Task: Repeat every entry in full. Match each line exactly.

[Pixel coordinate grounding data]
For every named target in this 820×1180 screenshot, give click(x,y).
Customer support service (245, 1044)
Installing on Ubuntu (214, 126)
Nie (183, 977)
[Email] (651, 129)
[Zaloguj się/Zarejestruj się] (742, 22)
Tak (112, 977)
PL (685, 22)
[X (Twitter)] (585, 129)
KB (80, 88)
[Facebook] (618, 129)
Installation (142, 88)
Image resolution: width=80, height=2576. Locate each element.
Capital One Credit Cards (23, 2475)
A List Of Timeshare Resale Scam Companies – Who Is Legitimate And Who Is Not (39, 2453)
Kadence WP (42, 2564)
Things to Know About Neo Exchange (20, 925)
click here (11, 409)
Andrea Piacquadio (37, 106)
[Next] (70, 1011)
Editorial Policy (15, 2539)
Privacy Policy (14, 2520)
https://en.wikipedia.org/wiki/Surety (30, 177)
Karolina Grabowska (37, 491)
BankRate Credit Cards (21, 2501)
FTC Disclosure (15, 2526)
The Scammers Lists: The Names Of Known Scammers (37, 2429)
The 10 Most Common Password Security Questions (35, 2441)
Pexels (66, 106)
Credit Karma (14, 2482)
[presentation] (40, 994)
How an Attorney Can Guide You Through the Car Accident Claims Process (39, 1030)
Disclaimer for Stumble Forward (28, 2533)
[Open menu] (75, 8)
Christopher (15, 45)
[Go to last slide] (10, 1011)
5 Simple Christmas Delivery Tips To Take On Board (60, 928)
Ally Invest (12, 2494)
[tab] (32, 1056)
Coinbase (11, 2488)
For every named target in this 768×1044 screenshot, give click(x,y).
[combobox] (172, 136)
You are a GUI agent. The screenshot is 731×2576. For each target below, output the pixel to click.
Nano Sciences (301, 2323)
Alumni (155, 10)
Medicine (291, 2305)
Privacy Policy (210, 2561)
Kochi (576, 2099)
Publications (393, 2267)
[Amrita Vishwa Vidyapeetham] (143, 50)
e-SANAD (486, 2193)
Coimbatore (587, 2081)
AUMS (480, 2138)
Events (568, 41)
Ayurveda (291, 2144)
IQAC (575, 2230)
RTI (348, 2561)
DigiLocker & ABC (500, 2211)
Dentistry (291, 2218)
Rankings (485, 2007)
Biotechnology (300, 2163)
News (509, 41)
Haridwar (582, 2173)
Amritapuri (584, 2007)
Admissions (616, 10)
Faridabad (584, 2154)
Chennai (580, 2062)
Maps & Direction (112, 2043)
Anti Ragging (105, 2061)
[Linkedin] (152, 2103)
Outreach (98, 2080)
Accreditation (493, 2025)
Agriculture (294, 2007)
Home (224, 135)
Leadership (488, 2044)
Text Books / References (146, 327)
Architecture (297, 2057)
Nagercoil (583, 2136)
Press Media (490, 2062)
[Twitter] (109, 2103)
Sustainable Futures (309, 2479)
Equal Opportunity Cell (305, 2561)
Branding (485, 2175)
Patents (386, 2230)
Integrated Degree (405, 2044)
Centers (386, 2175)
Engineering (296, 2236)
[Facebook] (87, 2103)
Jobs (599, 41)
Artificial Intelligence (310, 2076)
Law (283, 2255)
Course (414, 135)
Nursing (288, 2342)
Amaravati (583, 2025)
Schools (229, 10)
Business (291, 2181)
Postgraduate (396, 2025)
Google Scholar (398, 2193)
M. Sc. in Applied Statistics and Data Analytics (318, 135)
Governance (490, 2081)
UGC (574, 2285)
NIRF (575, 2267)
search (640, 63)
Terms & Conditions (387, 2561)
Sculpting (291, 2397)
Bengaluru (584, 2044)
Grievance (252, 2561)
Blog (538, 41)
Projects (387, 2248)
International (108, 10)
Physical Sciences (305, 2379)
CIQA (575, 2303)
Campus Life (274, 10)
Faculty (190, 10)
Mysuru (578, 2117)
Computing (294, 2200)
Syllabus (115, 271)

Result of this exercise:
For every named target in this 820×1180 screenshot, give click(x,y).
Customer support service (245, 1044)
Installing on Ubuntu (214, 126)
Nie (183, 977)
[Email] (651, 129)
[Zaloguj się/Zarejestruj się] (742, 22)
Tak (112, 977)
PL (685, 22)
[X (Twitter)] (585, 129)
KB (80, 88)
[Facebook] (618, 129)
Installation (142, 88)
Image resolution: width=80, height=2576. Locate each element.
Capital One Credit Cards (23, 2475)
A List Of Timeshare Resale Scam Companies – Who Is Legitimate And Who Is Not (39, 2453)
Kadence WP (42, 2564)
Things to Know About Neo Exchange (20, 925)
click here (11, 409)
Andrea Piacquadio (37, 106)
[Next] (70, 1011)
Editorial Policy (15, 2539)
Privacy Policy (14, 2520)
https://en.wikipedia.org/wiki/Surety (30, 177)
Karolina Grabowska (37, 491)
BankRate Credit Cards (21, 2501)
FTC Disclosure (15, 2526)
The Scammers Lists: The Names Of Known Scammers (37, 2429)
The 10 Most Common Password Security Questions (35, 2441)
Pexels (66, 106)
Credit Karma (14, 2482)
[presentation] (40, 994)
How an Attorney Can Guide You Through the Car Accident Claims Process (39, 1030)
Disclaimer for Stumble Forward (28, 2533)
[Open menu] (75, 8)
Christopher (15, 45)
[Go to last slide] (10, 1011)
5 Simple Christmas Delivery Tips To Take On Board (60, 928)
Ally Invest (12, 2494)
[tab] (32, 1056)
Coinbase (11, 2488)
For every named target in this 768×1044 screenshot, give click(x,y).
[combobox] (172, 136)
You are a GUI agent. The screenshot is 731×2576. For each target below, output the pixel to click.
Nano Sciences (301, 2323)
Alumni (155, 10)
Medicine (291, 2305)
Privacy Policy (210, 2561)
Kochi (576, 2099)
Publications (393, 2267)
[Amrita Vishwa Vidyapeetham] (143, 50)
e-SANAD (486, 2193)
Coimbatore (587, 2081)
AUMS (480, 2138)
Events (568, 41)
Ayurveda (291, 2144)
IQAC (575, 2230)
RTI (348, 2561)
DigiLocker & ABC (500, 2211)
Dentistry (291, 2218)
Rankings (485, 2007)
Biotechnology (300, 2163)
News (509, 41)
Haridwar (582, 2173)
Amritapuri (584, 2007)
Admissions (616, 10)
Faridabad (584, 2154)
Chennai (580, 2062)
Maps & Direction (112, 2043)
Anti Ragging (105, 2061)
[Linkedin] (152, 2103)
Outreach (98, 2080)
Accreditation (493, 2025)
Agriculture (294, 2007)
Home (224, 135)
Leadership (488, 2044)
Text Books / References (146, 327)
Architecture (297, 2057)
Nagercoil (583, 2136)
Press Media (490, 2062)
[Twitter] (109, 2103)
Sustainable Futures (309, 2479)
Equal Opportunity Cell (305, 2561)
Branding (485, 2175)
Patents (386, 2230)
Integrated Degree (405, 2044)
Centers (386, 2175)
Engineering (296, 2236)
[Facebook] (87, 2103)
Jobs (599, 41)
Artificial Intelligence (310, 2076)
Law (283, 2255)
Course (414, 135)
Nursing (288, 2342)
Amaravati (583, 2025)
Schools (229, 10)
Business (291, 2181)
Postgraduate (396, 2025)
Google Scholar (398, 2193)
M. Sc. in Applied Statistics and Data Analytics (318, 135)
Governance (490, 2081)
UGC (574, 2285)
NIRF (575, 2267)
search (640, 63)
Terms & Conditions (387, 2561)
Sculpting (291, 2397)
Bengaluru (584, 2044)
Grievance (252, 2561)
Blog (538, 41)
Projects (387, 2248)
International (108, 10)
Physical Sciences (305, 2379)
CIQA (575, 2303)
Campus Life (274, 10)
Faculty (190, 10)
Mysuru (578, 2117)
Computing (294, 2200)
Syllabus (115, 271)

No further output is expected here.